* [Problem]:
Report each line of the data below in which "نيتورك" appears.
==*==
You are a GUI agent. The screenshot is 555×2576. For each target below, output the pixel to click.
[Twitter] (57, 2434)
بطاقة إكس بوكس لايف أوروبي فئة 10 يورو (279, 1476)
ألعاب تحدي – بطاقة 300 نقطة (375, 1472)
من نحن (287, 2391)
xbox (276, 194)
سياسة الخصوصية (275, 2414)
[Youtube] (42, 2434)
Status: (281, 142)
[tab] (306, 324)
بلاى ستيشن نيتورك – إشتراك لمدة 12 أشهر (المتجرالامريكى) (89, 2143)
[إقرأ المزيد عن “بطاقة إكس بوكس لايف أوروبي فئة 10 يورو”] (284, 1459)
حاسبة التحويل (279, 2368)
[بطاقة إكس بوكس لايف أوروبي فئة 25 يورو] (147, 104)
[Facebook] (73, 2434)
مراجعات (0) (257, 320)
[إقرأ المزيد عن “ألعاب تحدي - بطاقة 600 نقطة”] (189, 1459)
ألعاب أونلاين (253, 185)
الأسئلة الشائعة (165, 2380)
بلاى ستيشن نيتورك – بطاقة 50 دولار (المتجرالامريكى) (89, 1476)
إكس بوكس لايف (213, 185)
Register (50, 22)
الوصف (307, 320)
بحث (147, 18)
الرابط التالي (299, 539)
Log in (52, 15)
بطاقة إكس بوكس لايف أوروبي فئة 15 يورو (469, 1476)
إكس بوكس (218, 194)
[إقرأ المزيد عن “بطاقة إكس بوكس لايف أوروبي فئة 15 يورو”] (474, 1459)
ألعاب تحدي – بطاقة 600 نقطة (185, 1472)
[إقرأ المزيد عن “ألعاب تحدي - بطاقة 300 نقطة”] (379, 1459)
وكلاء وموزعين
==*==
* [Written response]:
بلاى ستيشن نيتورك – إشتراك لمدة 12 أشهر (المتجرالامريكى) (89, 2143)
بلاى ستيشن نيتورك – بطاقة 50 دولار (المتجرالامريكى) (89, 1476)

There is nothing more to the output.